We can’t afford it. I hate to have to say this because this is the perennial objection of opponents of basic research in general and the space program in particular. As a fan of science and space it really gripes me to have to be on their side on this one. I think a big open-ended project with an inspiring goal like the original moon program is a great idea. It would do wonders for the country, by giving people something bigger than their grubby lives to work toward. It would provide a huge works program for middle class professionals, the people who contribute the most to charity and local economies. It would have countless positive unintended consequences (the opponents of space research sneer that the moon program’s only practical results were Tang and Teflon. They are wrong. It produced quantum leaps in materials technology, medical monitoring, and computing). However, in three short years, the Bush administration has made such a basket case out of our economy that we can’t afford a big investment in anything that won’t produce an immediate financial return. Clinton could have afforded it and Bush could have afforded it before his first idiotic tax refund for his rich peers. Today our government can’t afford science.

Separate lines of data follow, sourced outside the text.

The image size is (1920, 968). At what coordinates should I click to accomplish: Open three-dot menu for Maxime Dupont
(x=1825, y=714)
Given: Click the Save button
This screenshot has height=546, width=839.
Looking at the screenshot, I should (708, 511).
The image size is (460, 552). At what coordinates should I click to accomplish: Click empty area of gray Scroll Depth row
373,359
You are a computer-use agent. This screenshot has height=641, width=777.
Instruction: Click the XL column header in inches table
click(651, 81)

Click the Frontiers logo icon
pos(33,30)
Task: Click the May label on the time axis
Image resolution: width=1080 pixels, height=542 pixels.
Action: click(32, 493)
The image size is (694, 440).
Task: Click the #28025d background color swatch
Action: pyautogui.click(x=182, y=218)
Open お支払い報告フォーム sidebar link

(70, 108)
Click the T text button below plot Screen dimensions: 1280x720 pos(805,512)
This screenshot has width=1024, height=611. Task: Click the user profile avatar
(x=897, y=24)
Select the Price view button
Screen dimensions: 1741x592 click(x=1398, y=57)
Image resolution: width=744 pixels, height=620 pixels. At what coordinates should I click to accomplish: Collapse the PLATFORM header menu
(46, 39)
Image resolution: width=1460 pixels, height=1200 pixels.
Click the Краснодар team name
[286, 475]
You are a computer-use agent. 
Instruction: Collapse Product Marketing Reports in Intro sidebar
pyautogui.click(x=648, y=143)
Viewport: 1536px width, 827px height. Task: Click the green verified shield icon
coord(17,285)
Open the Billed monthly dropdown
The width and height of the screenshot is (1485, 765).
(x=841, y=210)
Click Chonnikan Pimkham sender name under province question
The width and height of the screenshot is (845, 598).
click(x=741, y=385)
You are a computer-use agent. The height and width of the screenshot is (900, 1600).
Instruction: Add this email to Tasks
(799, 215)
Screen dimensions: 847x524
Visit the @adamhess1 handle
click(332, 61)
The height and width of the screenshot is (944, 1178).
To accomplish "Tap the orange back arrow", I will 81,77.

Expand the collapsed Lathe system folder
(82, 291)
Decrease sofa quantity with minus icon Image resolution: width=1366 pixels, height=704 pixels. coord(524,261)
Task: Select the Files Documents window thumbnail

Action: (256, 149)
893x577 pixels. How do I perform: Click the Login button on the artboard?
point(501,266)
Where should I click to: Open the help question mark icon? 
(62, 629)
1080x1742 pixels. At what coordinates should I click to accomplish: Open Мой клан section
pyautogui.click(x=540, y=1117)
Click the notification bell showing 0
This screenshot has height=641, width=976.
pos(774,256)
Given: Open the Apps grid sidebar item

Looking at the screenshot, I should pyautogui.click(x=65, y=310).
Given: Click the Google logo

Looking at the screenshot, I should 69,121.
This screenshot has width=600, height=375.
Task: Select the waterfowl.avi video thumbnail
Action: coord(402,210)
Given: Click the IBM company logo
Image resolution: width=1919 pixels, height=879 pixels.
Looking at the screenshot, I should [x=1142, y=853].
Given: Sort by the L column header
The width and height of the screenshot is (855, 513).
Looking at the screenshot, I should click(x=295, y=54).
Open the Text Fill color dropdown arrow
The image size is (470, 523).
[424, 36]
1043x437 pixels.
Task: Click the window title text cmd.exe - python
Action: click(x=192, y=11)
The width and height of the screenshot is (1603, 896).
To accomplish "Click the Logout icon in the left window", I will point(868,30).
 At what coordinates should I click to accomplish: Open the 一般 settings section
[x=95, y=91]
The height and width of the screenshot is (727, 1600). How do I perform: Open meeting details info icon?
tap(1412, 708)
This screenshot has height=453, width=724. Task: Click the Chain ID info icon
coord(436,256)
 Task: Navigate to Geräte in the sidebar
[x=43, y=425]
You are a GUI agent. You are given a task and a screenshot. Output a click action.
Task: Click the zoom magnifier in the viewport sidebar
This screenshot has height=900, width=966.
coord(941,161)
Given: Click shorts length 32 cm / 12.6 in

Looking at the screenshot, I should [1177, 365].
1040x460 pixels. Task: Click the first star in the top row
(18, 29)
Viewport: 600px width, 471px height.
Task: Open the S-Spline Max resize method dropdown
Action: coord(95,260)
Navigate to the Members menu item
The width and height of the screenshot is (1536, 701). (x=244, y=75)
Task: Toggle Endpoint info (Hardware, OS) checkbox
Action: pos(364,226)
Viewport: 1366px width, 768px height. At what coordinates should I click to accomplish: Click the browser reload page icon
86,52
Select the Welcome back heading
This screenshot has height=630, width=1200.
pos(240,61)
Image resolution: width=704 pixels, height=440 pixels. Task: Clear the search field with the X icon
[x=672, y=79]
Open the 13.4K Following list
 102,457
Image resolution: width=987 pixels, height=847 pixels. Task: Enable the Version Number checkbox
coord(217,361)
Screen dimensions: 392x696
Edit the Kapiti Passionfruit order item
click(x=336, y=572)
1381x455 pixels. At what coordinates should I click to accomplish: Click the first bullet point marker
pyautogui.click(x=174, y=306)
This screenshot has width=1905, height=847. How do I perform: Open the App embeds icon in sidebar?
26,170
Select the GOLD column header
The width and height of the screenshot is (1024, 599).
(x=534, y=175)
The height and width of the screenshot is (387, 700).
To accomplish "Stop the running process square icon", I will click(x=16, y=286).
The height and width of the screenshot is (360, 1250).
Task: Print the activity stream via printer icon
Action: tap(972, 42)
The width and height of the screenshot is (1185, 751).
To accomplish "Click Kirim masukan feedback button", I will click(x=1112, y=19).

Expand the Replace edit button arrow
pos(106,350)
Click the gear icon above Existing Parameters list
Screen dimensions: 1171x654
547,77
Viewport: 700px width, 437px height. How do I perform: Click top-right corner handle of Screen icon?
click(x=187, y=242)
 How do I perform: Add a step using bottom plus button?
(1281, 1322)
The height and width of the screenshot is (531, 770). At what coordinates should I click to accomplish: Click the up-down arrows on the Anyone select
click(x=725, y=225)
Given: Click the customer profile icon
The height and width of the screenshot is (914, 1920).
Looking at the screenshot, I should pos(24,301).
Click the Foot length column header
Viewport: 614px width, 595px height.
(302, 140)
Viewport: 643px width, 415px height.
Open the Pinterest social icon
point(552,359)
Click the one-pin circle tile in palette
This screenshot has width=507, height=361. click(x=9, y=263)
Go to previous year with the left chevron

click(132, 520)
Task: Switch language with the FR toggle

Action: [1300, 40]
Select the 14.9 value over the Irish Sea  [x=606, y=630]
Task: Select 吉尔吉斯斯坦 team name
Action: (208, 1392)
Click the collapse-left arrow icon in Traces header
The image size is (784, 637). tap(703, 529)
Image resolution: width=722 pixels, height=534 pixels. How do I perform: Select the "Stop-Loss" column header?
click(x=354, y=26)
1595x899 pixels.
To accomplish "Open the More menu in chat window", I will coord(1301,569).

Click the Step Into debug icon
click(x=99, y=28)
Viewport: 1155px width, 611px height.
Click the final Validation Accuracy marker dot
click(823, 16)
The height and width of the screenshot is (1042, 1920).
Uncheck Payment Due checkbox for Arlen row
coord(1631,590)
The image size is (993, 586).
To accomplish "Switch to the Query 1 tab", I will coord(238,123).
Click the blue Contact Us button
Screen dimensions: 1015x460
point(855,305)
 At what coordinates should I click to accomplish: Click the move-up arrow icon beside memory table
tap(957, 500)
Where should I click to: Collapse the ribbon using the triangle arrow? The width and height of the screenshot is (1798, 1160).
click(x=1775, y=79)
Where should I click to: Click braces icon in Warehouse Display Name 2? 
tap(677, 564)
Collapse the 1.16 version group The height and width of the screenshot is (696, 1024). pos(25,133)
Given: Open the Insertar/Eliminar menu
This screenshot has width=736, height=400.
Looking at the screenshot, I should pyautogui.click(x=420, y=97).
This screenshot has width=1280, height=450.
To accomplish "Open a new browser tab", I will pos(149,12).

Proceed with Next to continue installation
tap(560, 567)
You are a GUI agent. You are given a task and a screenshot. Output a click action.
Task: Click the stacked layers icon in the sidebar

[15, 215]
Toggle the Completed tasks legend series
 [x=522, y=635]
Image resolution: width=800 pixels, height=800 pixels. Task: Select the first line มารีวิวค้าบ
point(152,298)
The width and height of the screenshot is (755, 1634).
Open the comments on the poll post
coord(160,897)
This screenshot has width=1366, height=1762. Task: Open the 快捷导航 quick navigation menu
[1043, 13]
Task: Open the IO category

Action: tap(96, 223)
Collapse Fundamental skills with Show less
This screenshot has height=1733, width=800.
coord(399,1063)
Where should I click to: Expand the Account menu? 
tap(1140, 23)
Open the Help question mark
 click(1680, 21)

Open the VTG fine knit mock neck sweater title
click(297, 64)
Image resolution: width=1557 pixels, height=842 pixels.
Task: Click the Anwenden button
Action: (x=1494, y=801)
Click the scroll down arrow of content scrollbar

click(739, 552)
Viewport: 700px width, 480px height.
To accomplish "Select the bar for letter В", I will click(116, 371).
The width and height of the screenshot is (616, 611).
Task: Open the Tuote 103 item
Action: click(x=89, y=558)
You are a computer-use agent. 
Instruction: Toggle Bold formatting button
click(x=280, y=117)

It’s bad science. There is very little to be learned by going to the moon that hasn’t already been learned by going to the moon. Sending a robot to the moon is vastly cheaper than sending a human to the moon, and we don’t declare an entire generation traumatized when a robot makes a crater instead of a smooth landing. We have two space programs that are in direct competition for the same dollars. One program is for pure science; what can we learn about the universe beyond the surface of our planet. The other is to learn how to send people into space; the goal of such is to solve engineering problems, not to create knowledge. The former can help the latter quite a bit. The latter can only very rarely help the former. We need both, but a very careful balance must be struck between the two. A massive manned program will destroy that balance. The Bush administration is aware of that and has decided to completely give up science.
Sources said Bush will direct NASA to scale back or scrap all existing programs that do not support the new effort. Further details about the plan and the space agency's revised budget will be announced in NASA briefings next week and when the president delivers his FY 2005 budget to Congress.

The space shuttle nearly destroyed hard space science for NASA. During the entire eight years of the Reagan administrations, no new scientific missions were initiated. The United States can only support a couple of big science projects at a time. During Republican administration we can usually afford one or two, and those are safest if they can claim some military utility. Bush’s space fleet might sound cool, but it would essentially mean the end of federal science spending in the USA. We would have no particle research, no advanced biotech, no fusion research, no nanotech, and no global warming research. Maybe that’s the point.

They aren’t going to do it anyway. But my biggest objection is that I think it’s a load of crap. This is the most nakedly political administration in the history of the republic. As we work or way up to the State of the Union address, Bush’s handlers will come up with a whole slew of “bold” initiatives (I know, “bold” was last year’s word. I haven’t yet received the RNC memo on this year’s word). “Old people dieing because of the price of medical care? Promise them cheap drugs. Soccer moms think we’re cold hearted; Hispanics aren’t voting for us? Promise to be nice to immigrants. Educated boomers think we lack vision? Promise them Mars. Just make sure there are no measurable milestones before the election.”

Even Greg Easterbrook knows it's a boondoggle: "[W]hy might George W. Bush endorse a Moon base or Mars mission? Either he's a science illiterate surrounded by advisors who are science illiterates, or it's a blank check for aerospace contractors." Bastards. They're just ridiculing our dreams. I wouldn’t trust this crowd if Rove himself came to my house and gave me my jetpack.